É dever de todos nós a reflexão e o posicionamento para o enfrentamento eficaz
dos problemas da educação escolar contemporânea. O discurso sobre as mazelas da
educação brasileira é o mesmo a mais de meio século e de concreto pouco avançamos
na construção de uma escola capaz de atender as necessidades educacionais das famílias
brasileiras. Como adverte Cunha (2000, p. 466), “se a escola não for o espaço de
preparação das novas gerações, as crianças e os jovens serão educados nos inúmeros
desvãos do mundo globalizado, que distribui a todos, igualmente, as sobras do banquete
das grandes nações”.
A nossa sociedade, apesar de tudo, ainda confia na escola e no professor. Há
uma grande esperança social de que a escola assuma de vez o papel de uma instituição
total, de modo a tornar-se um espaço apto a atender satisfatoriamente as necessidades de
desenvolvimento integral das futuras gerações, pois a única instituição que ainda
mantém uma presença universal na sociedade, e para a qual se dirigem todas as novas
gerações, desde seu nascimento, é a escola.

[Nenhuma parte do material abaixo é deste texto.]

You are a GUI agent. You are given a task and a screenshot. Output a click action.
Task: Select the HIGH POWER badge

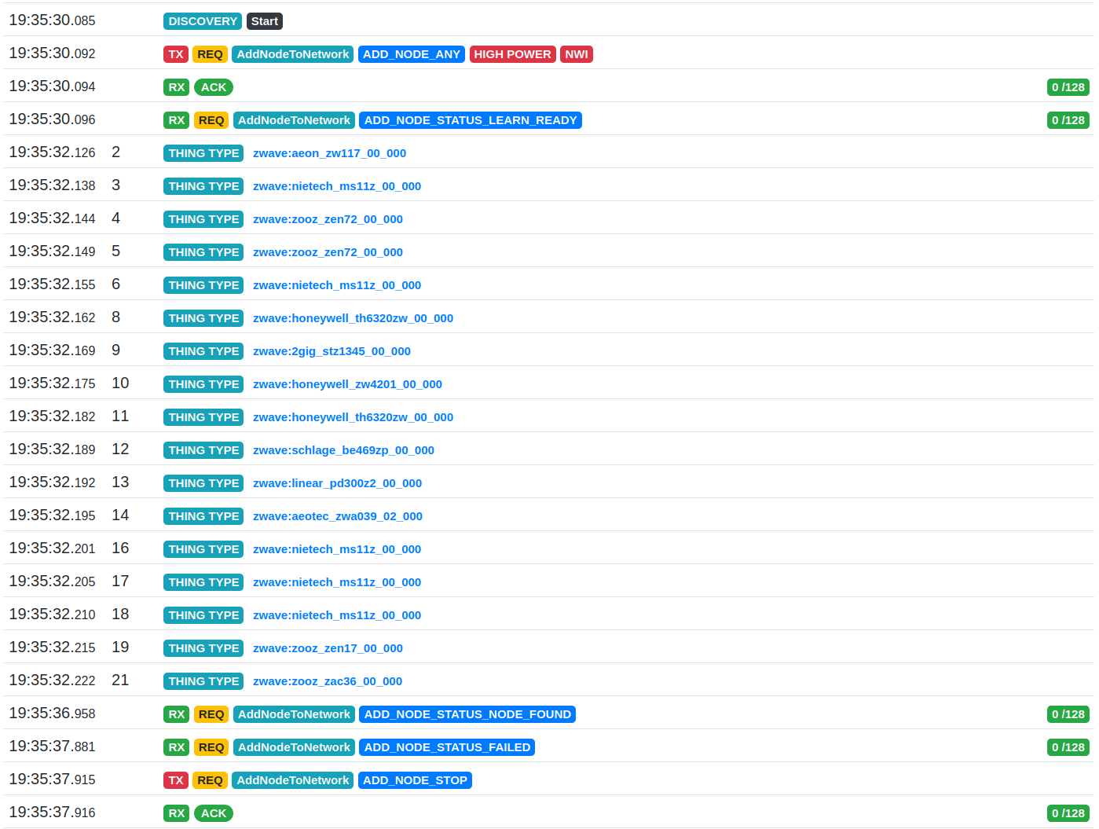point(512,54)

Dentro dessa instituição total necessitaremos de um novo educador, que por
certo não surgirá das inúmeras campanhas publicitárias veiculadas na atualidade que
leviana e cinicamente mostram a importância do professor para a sociedade. Um
profissional da educação formado para atender essas novas demandas sociais só existirá
quando a educação escolar se tornar, de fato e de direito, o centro das atenções de nossa
sociedade e, principalmente, dos nossos governantes.